Santa Clara County health officials are sounding the alarm that if Hazel Hawkins Memorial Hospital in Hollister shutters, nearby emergency rooms, especially St. Louise Regional Hospital in Gilroy, will feel the squeeze fast. County modeling shows St. Louise could be hit with roughly 11,000 additional emergency visits a year, pushing its annual total past 61,000, and forcing the hospital to add several new emergency stations and more staff just to keep pace. The scenario has local leaders and Hollister residents on edge, even though Hazel Hawkins is still open. County officials say they are sketching out contingency plans now so they are not scrambling later if the hospital’s finances slide.

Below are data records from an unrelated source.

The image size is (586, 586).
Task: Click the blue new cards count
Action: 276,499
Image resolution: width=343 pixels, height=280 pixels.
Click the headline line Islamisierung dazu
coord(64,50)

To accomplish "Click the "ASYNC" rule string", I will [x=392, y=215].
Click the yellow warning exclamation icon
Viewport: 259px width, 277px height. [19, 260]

County Modeling Shows Gilroy’s ER Taking the Hit
According to a January report from Santa Clara Valley Healthcare, St. Louise’s emergency department is projected to jump from a 2024 baseline of about 43,794 visits to roughly 61,118 visits if Hazel Hawkins closes, a net increase of 11,163 visits. The memo says handling that kind of bump would require about seven to nine additional emergency department stations, along with significant staffing increases, and notes that St. Louise already operates well above the county average on a per-station basis. The same modeling projects a nearly 25 percent rise in St. Louise’s inpatient average daily census, which would further stress inpatient beds and nursing staff. The report frames the numbers as hypothetical planning tools, not a prediction that a closure is imminent.

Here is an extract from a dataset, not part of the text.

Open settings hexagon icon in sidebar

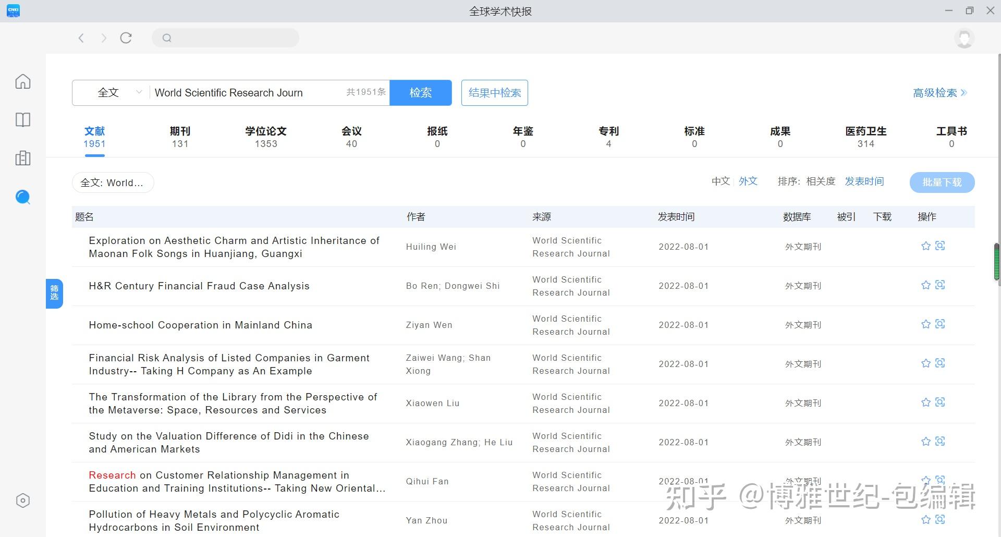pyautogui.click(x=23, y=501)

Hazel Hawkins Leaders Say Operations Are Steady
Hospital officials in Hollister counter that Hazel Hawkins remains open and is still providing its core services, including an 18 station emergency department, obstetrics, imaging and rehabilitation. Marcus Young, a hospital spokesperson, told San José Spotlight that they do not foresee any cuts to their current operations. Even so, Hazel Hawkins has lived with years of fiscal uncertainty that culminated in last year’s collapse of a lease to purchase agreement with Insight Health Partners, leaving local leaders understandably cautious. Young added that shifts in federal funding remain a risk for the hospital even if its near term position looks more stable.
How The County Would Try To Absorb Demand
An assessment from Santa Clara Valley Healthcare assumed that some lower-acuity patients could be diverted from emergency rooms into urgent care clinics in Gilroy and Morgan Hill, roughly 10 percent of the combined Hazel Hawkins and St. Louise emergency volumes, or about 6,161 visits. That strategy would only work, however, if those urgent care sites extend their hours and add exam rooms and providers. The memo also projected that St. Louise’s average daily inpatient census would climb from 48.2 to about 60.0, a shift that would require more nursing staff and possibly reconfiguring beds. County officials say those changes cannot be absorbed inside the current footprint without additional capital spending and hiring. Santa Clara Valley Healthcare told supervisors it will keep monitoring Hazel Hawkins and will update the Board if conditions change in a significant way.
County Leaders Point To Federal Funding Shifts
County Executive James R. Williams told San José Spotlight that H.R. 1 has intensified the financial pressure on rural hospitals that lean heavily on Medicare and Medi Cal reimbursements. Williams said those federal changes have sped up the risk that small community hospitals can slip from unstable to unsustainable. In recent years, the county has stepped in to preserve critical services at struggling hospitals, and leaders say they are again weighing what options might be needed to protect access for South County residents. For the moment, they are focused on planning scenarios rather than emergency rescue operations.
What It Would Mean For Patients Across The Region
Santa Clara Valley Healthcare runs multiple public hospitals that serve nearly two million county residents and function as the safety net for South County communities. Santa Clara Valley Medical Center is an ACS-verified Level I trauma and burn center and handles the region’s most complex cases, so extra crowding in South County emergency rooms quickly becomes a systemwide concern. According to the U.S. Census Bureau, San Benito County has roughly 69,159 residents, while Santa Clara County is home to about 1.9 million people, according to the U.S. Census Bureau. That mismatch in population and resources is a big reason planners are treating the county memo as a warning shot. Officials say the modeling is meant to guide decisions about urgent care expansion, staffing and future capital needs if Hazel Hawkins’ finances deteriorate.
For now, Hazel Hawkins remains open, and both hospital leaders and county planners say they are watching the situation closely. The county memo and hospital statements stress that this is a planning exercise, not a countdown clock to closure, but the projected numbers have revived concern about how much emergency capacity South County really has in reserve. County supervisors and hospital officials say they will share updates if and when material conditions change.